Este instrumento jurídico introduce una política de cielos abiertos que liberaliza la capacidad operativa y el establecimiento de frecuencias para el transporte de pasajeros. Al suprimir las restricciones convencionales que históricamente limitaban el tráfico aéreo, el acuerdo otorga a las aerolíneas designadas la plena autonomía para ajustar su oferta basándose exclusivamente en la dinámica y las exigencias del mercado. En la práctica, esto implica la concesión de frecuencias ilimitadas en lo que se conoce técnicamente como terceras y cuartas libertades del aire, permitiendo que las compañías aéreas planifiquen sus rutas con total flexibilidad.
Este cambio de paradigma no solo optimiza la gestión operativa, sino que fomenta una competencia más sana y vigorosa entre los operadores, obligándolos a elevar sus estándares de servicio. Al eliminar las barreras regulatorias innecesarias, se dinamiza el sector, atrayendo nuevas inversiones y garantizando que los usuarios finales accedan a mejores tarifas, itinerarios más convenientes y una oferta comercial mucho más variada y adaptada a sus necesidades reales.
Más allá del transporte de personas, este convenio tiene implicaciones de gran relevancia para el sector logístico y de comercio exterior. Las líneas aéreas autorizadas de ambas naciones quedan facultadas para ejecutar servicios de transporte de carga con derechos de hasta quinta libertad del aire. Esto significa que los operadores podrán realizar escalas técnicas o comerciales para recoger o dejar carga en otros destinos intermedios, sin enfrentar limitaciones restrictivas de capacidad o frecuencia.
Esta apertura comercial representa una oportunidad estratégica para que los productores nacionales alcancen mercados centroamericanos con una mayor eficiencia logística y, consecuentemente, con menores costos operativos. La integración de estas rutas fortalecerá significativamente los centros de distribución y las plataformas logísticas de ambos países, facilitando un flujo constante de mercancías.

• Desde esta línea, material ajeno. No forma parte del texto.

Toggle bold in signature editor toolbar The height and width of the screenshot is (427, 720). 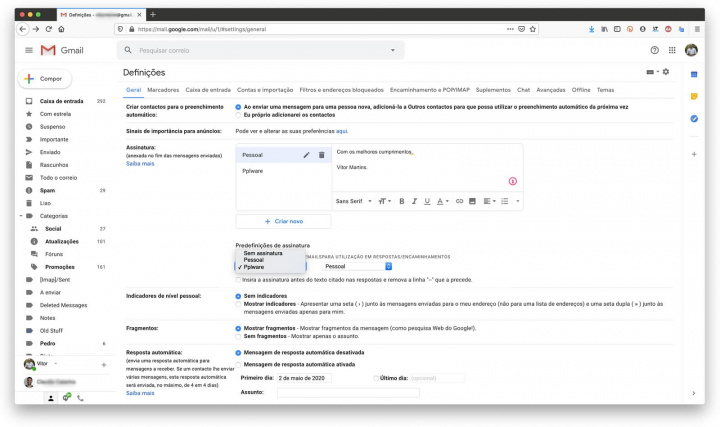(x=401, y=201)
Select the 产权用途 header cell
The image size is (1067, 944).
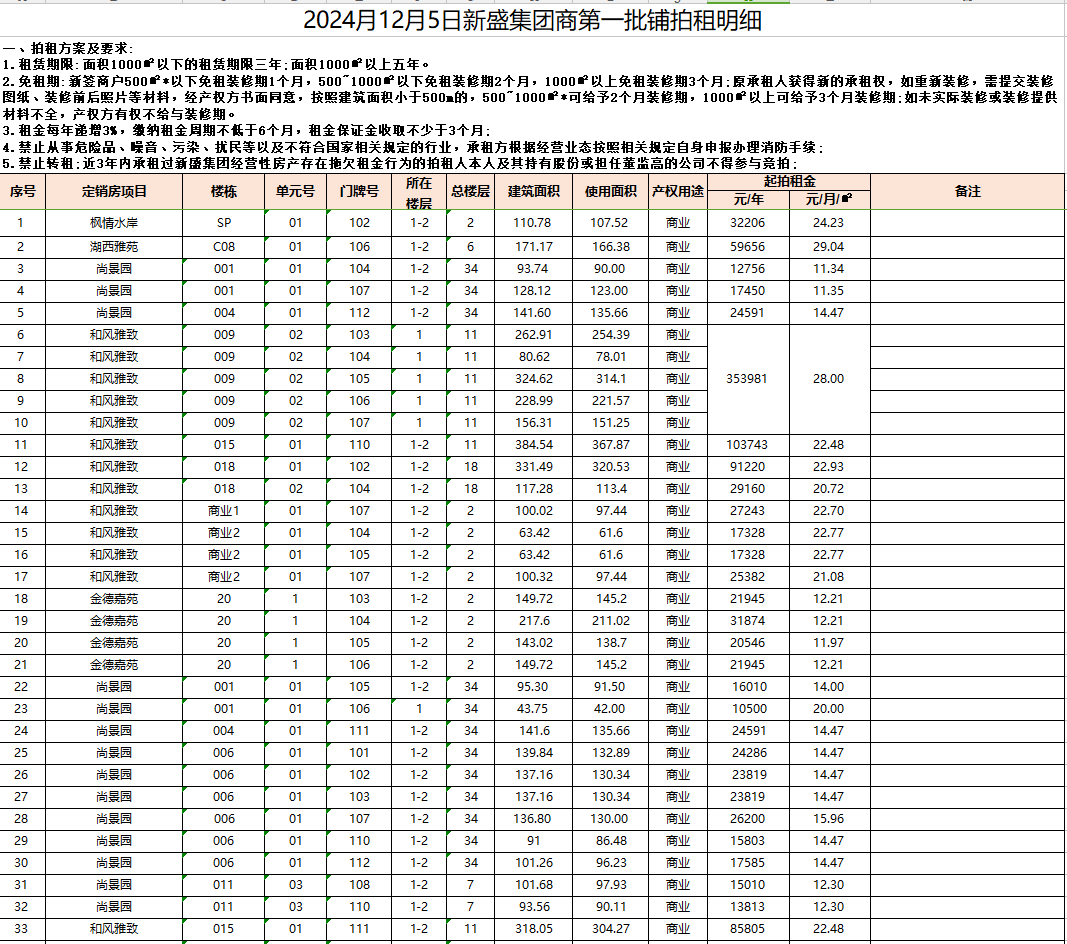click(x=677, y=191)

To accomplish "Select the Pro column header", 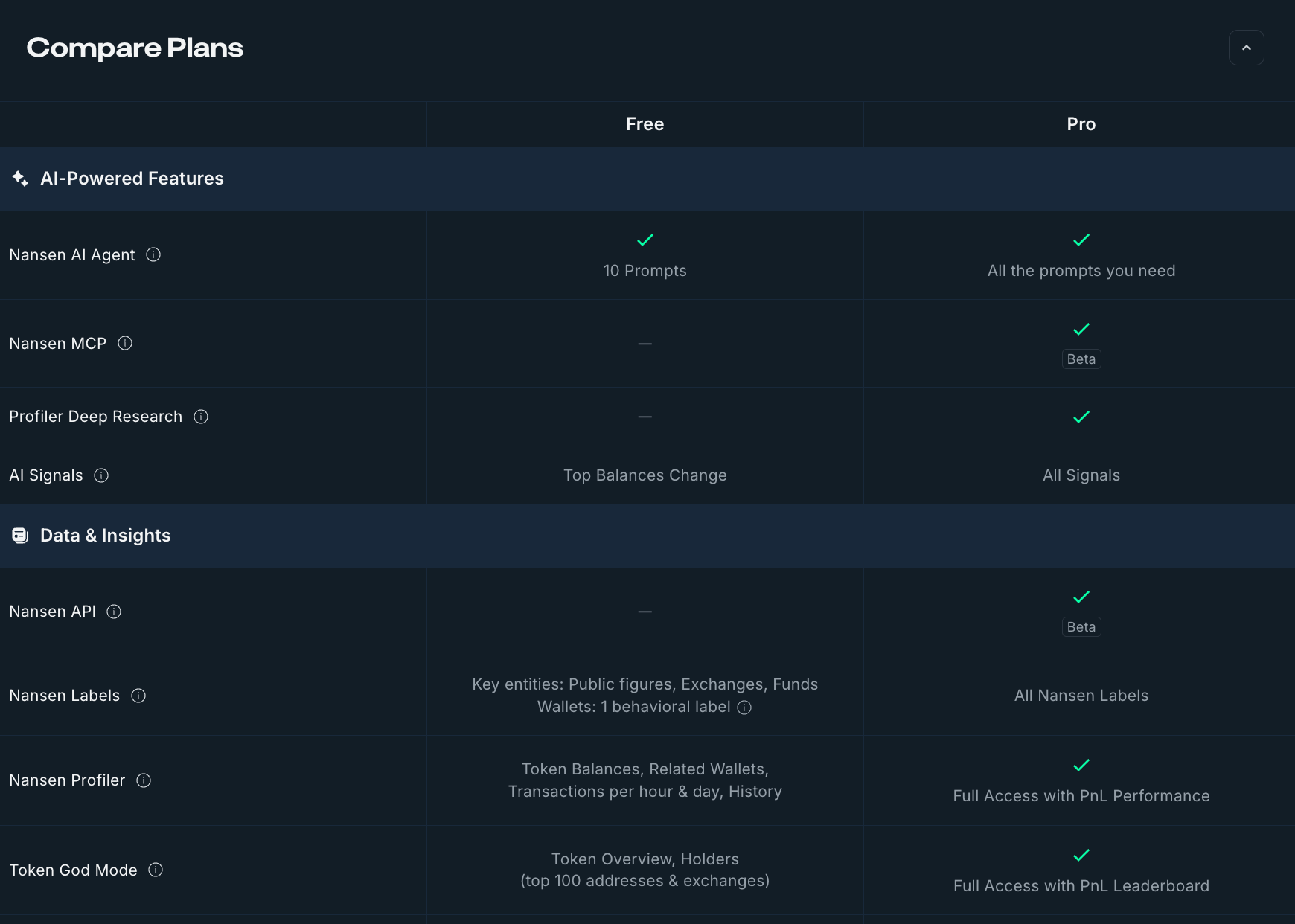I will tap(1081, 124).
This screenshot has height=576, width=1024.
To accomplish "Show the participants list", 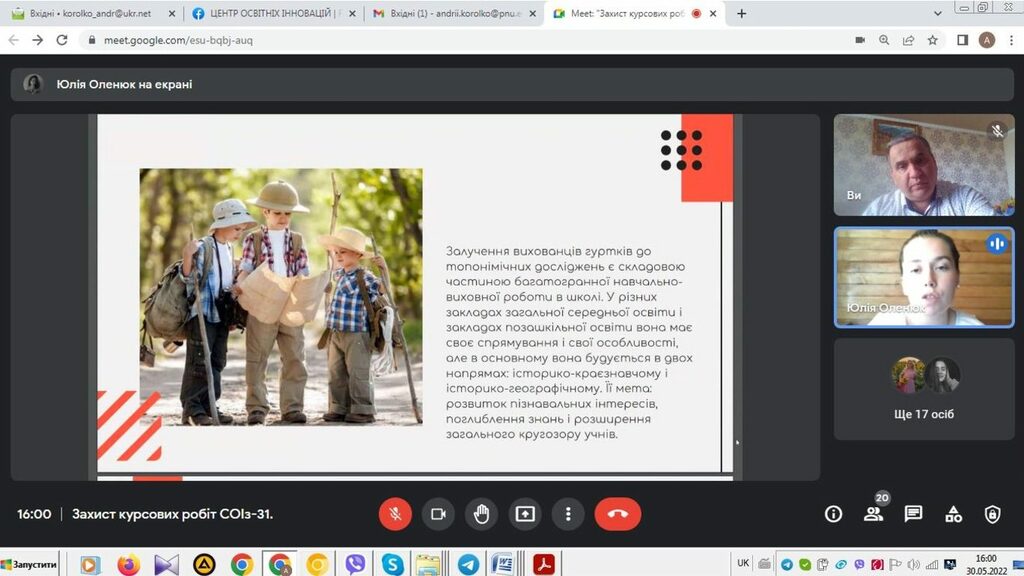I will (x=873, y=514).
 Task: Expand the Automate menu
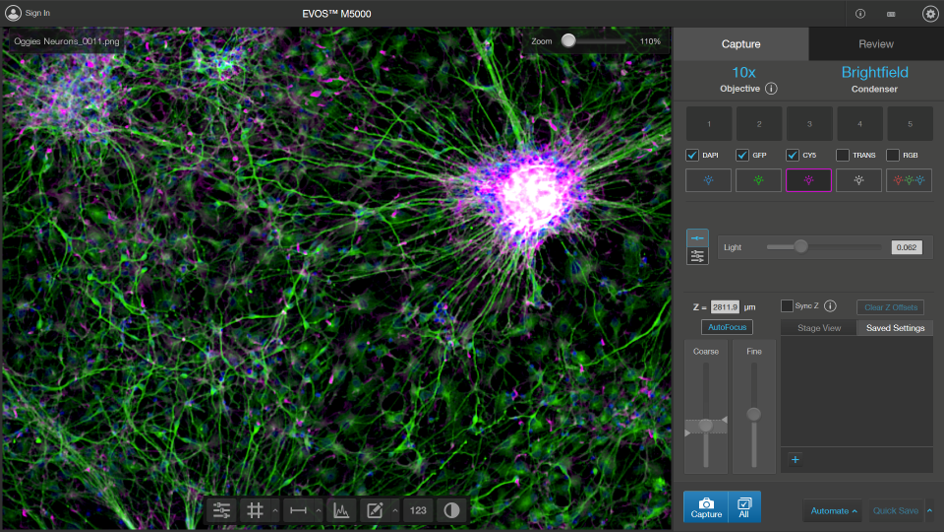(833, 511)
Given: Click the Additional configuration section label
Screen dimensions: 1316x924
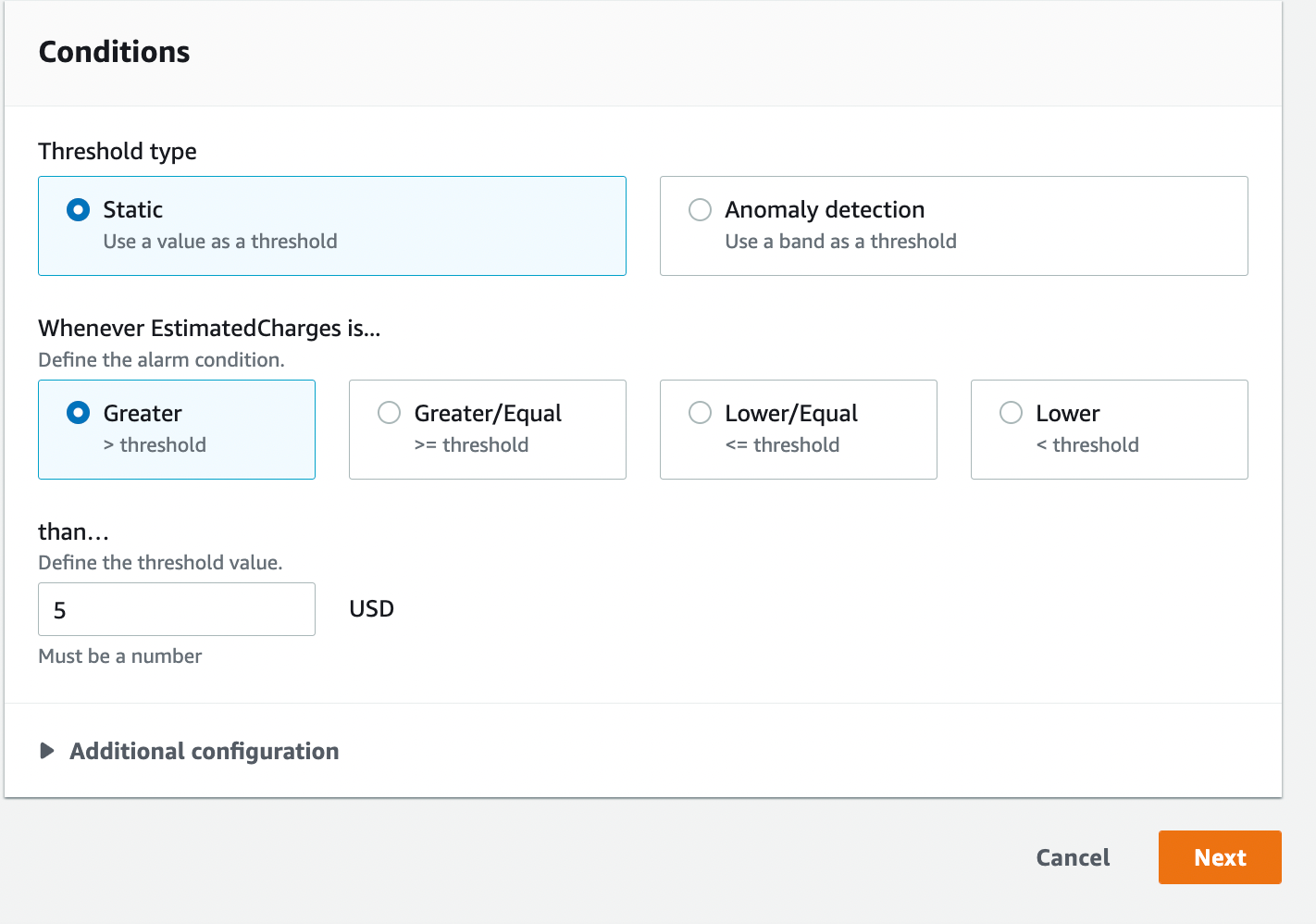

Al respecto, la máxima autoridad del ministerio responsable del sector destacó los beneficios directos de este acuerdo. Según la visión oficial, la consolidación de un mercado aerocomercial más competitivo no solo diversifica las opciones de viaje para la ciudadanía, sino que se convierte en un catalizador para el desarrollo económico al abrir nuevos canales de exportación para los productos locales. Esta política de apertura es vista como una herramienta fundamental para generar nuevas oportunidades de negocio y fortalecer el tejido económico nacional.
El convenio también contempla la facilitación operativa para la realización de vuelos no regulares o de modalidad chárter. Esta medida busca otorgar una respuesta ágil a las demandas fluctuantes de transporte que se presentan en temporadas de alta demanda, asegurando que la capacidad de respuesta del mercado se ajuste a las necesidades del turismo y los negocios.
Cabe resaltar que este memorando funciona como un paso preparatorio y esencial hacia la eventual suscripción de un Acuerdo sobre Transporte Aéreo definitivo. Se espera que dicho tratado final brinde la seguridad jurídica necesaria a largo plazo para que los operadores aeronáuticos puedan realizar inversiones con confianza y estabilidad.
En última instancia, estas acciones se enmarcan dentro de una hoja de ruta más amplia por parte del gabinete ministerial para expandir la red de destinos internacionales. A través de la promoción de una política de cielos abiertos, el Estado busca posicionar a su mercado aeronáutico como un referente de competitividad en la región, impulsando, a su vez, el desarrollo socioeconómico al reducir las brechas de conectividad y fomentar un entorno donde la movilidad y el comercio sean motores de crecimiento continuo.